Leaving out all pictures, copy the lines below exactly, from the line with "Viewport: 1214px width, 472px height." to the last line, both ends included.

Start of Record set

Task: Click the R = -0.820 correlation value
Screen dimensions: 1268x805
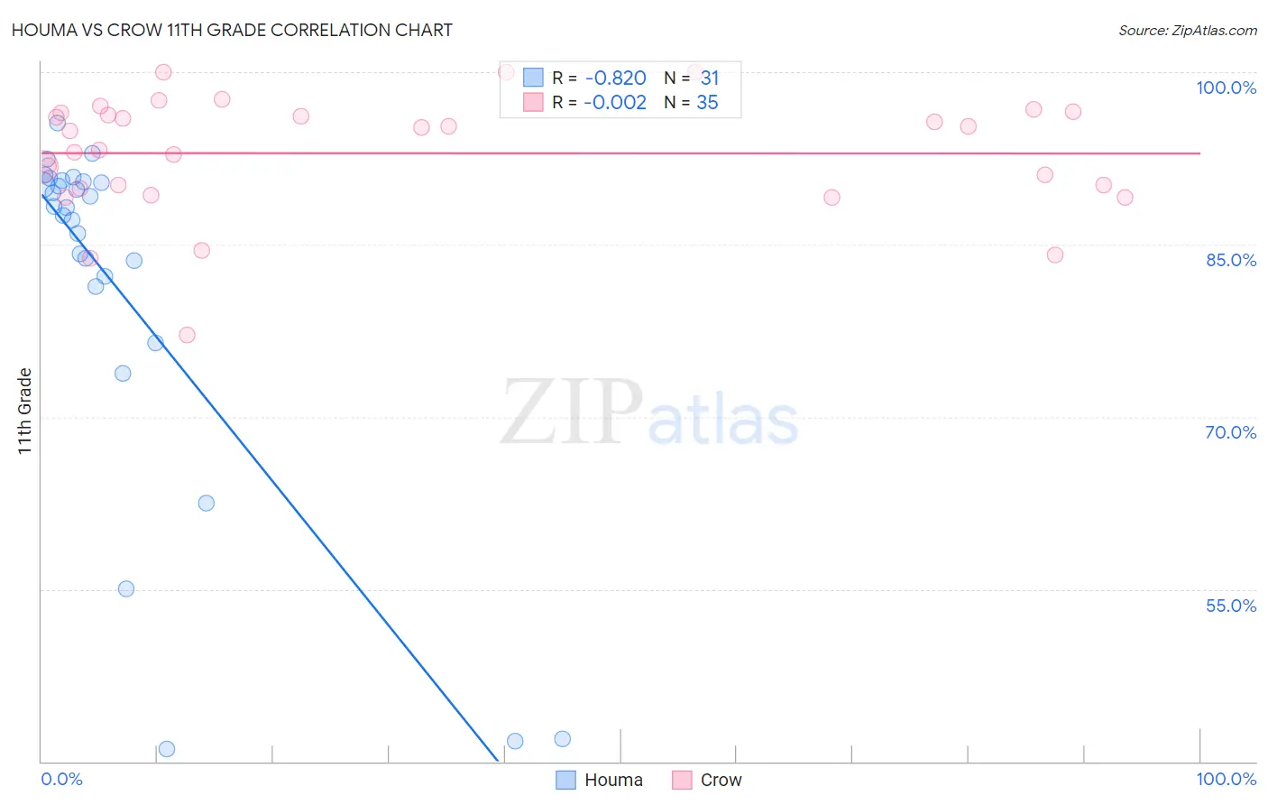Action: [599, 78]
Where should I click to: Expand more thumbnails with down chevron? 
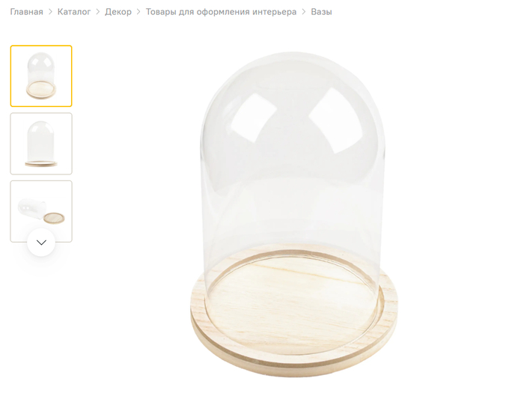coord(41,243)
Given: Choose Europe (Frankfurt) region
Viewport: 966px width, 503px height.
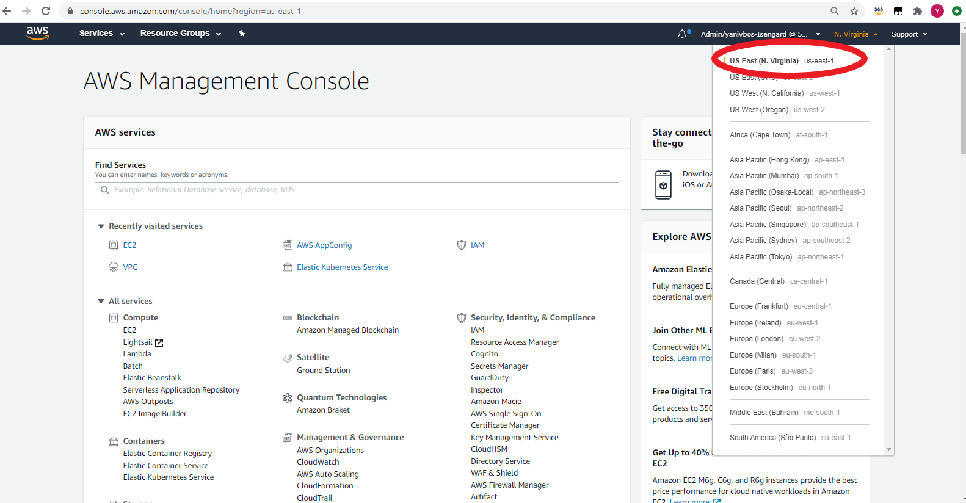Looking at the screenshot, I should (780, 306).
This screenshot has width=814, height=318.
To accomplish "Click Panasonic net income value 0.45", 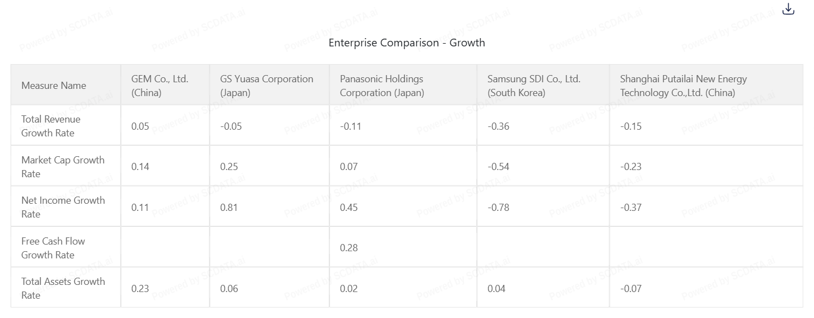I will [349, 208].
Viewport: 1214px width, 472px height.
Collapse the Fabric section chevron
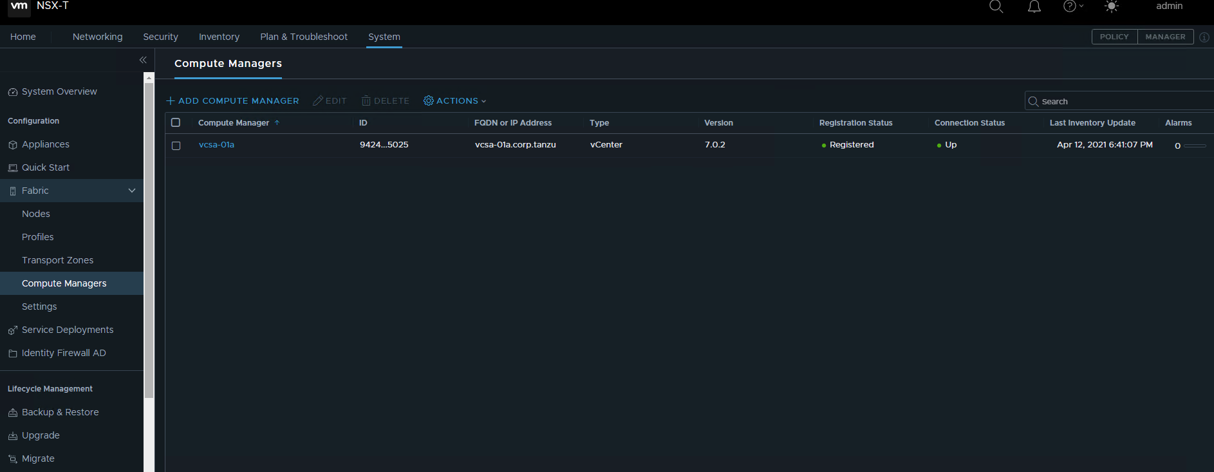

End of Record set

◆ Response:
Viewport: 1214px width, 472px height.
Collapse the Fabric section chevron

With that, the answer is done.